*EXTRACTED ENTRIES*:

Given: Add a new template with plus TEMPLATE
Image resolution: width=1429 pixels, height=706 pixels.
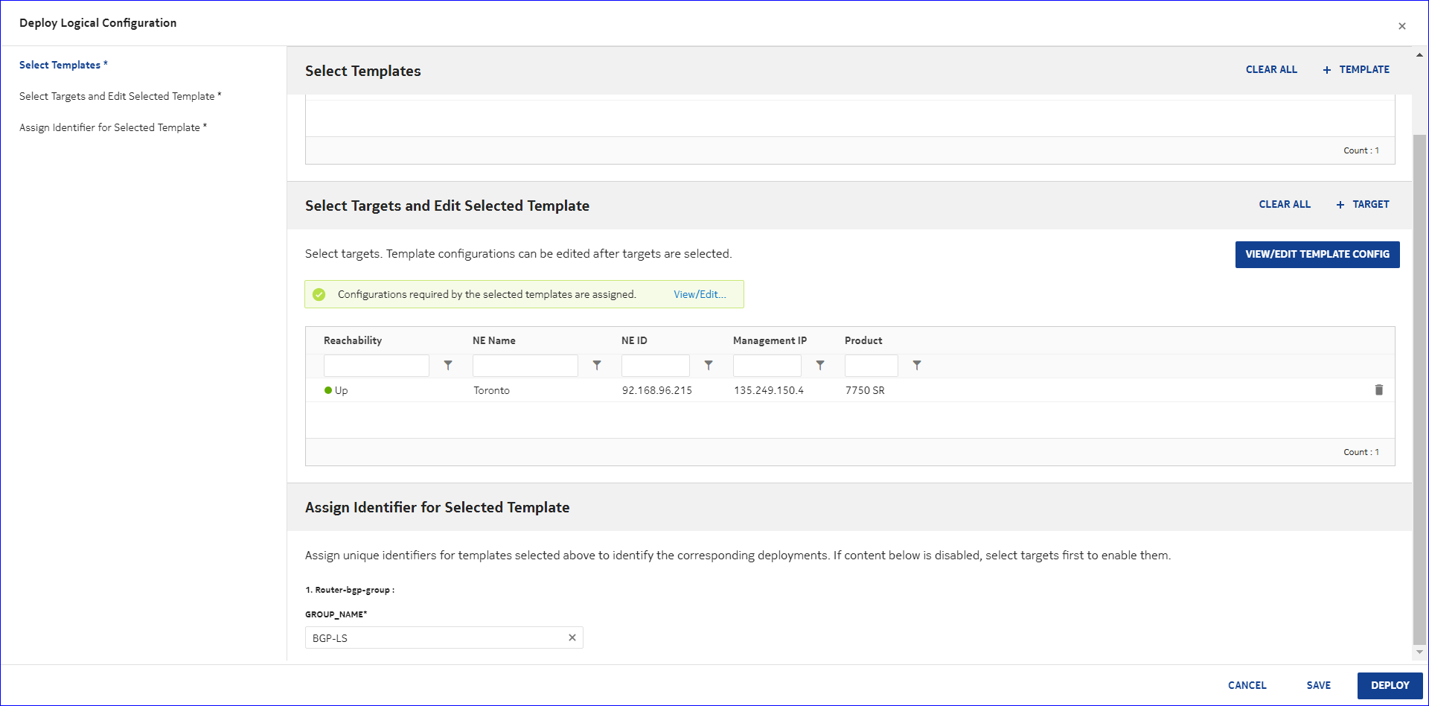Looking at the screenshot, I should pos(1356,69).
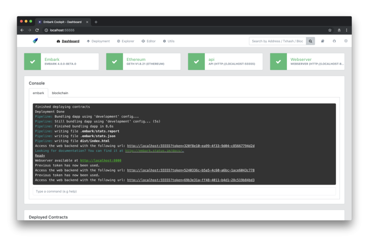The height and width of the screenshot is (239, 370).
Task: Visit Embark's GitHub via the GitHub icon
Action: [334, 41]
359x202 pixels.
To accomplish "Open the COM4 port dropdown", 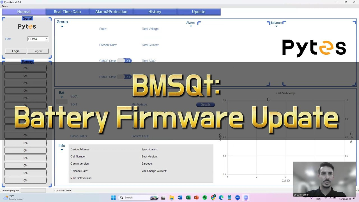I will point(46,39).
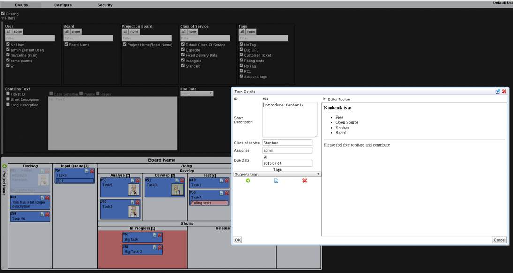Add a new tag with green plus icon
This screenshot has height=273, width=513.
tap(248, 181)
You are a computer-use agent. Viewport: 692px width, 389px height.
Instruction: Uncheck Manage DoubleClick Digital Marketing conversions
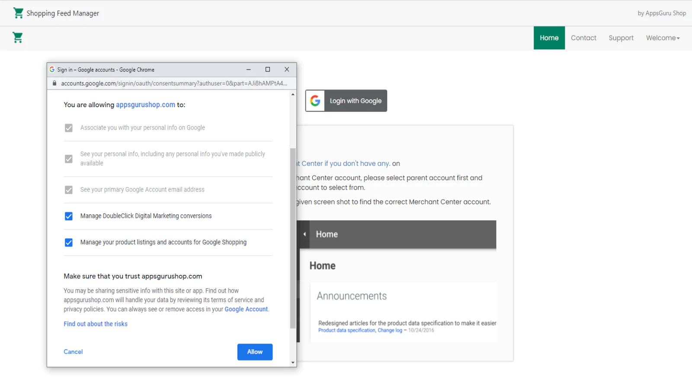tap(69, 216)
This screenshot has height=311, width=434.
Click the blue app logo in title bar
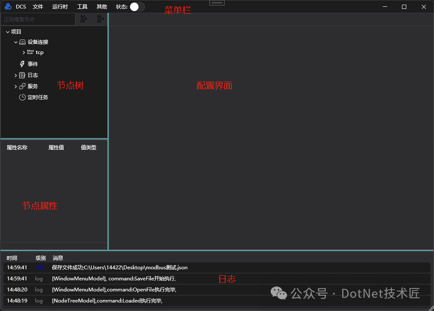pyautogui.click(x=7, y=6)
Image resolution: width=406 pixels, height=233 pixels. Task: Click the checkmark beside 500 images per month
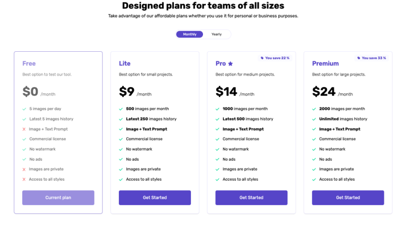click(x=121, y=109)
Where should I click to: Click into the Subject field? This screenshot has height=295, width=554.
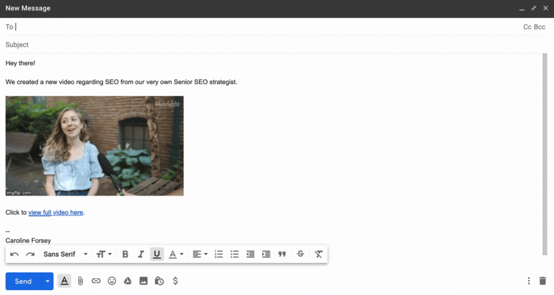tap(222, 44)
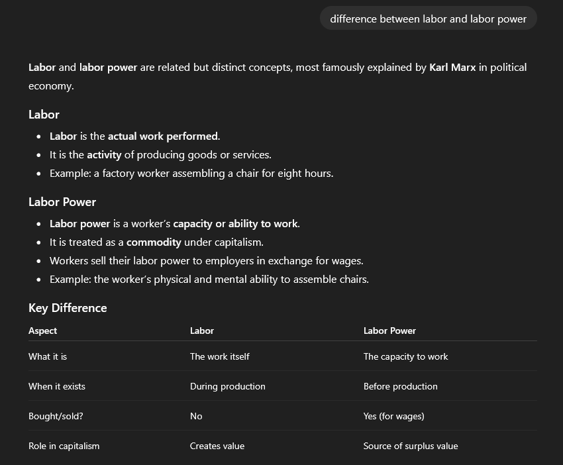This screenshot has width=563, height=465.
Task: Click the user message bubble about labor power
Action: (428, 19)
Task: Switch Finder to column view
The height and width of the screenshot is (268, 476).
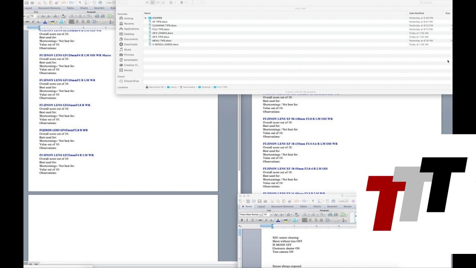Action: [x=158, y=3]
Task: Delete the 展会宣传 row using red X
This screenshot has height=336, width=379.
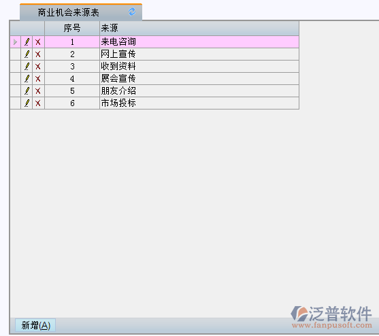Action: pyautogui.click(x=38, y=79)
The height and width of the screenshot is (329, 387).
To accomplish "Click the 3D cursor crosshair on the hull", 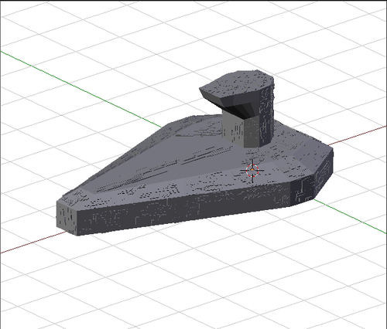I will pyautogui.click(x=252, y=170).
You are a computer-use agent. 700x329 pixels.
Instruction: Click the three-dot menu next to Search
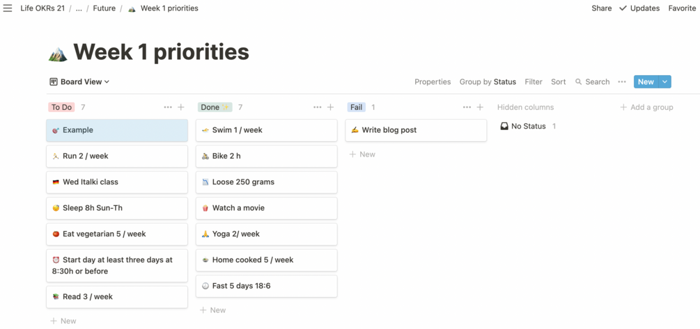[622, 82]
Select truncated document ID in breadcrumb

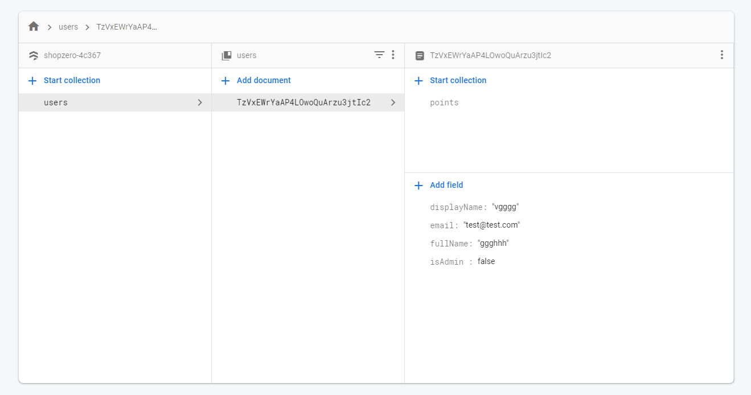click(x=126, y=27)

*WHAT YOU ARE ASKED TO DO*: Scan the records for lines that hold "agent", and reproduce each one you find.

*EXERCISE ANSWER*:
You are a computer-use agent. Viewport: 692px width, 389px height.
You are a computer-use agent. 700x329 pixels.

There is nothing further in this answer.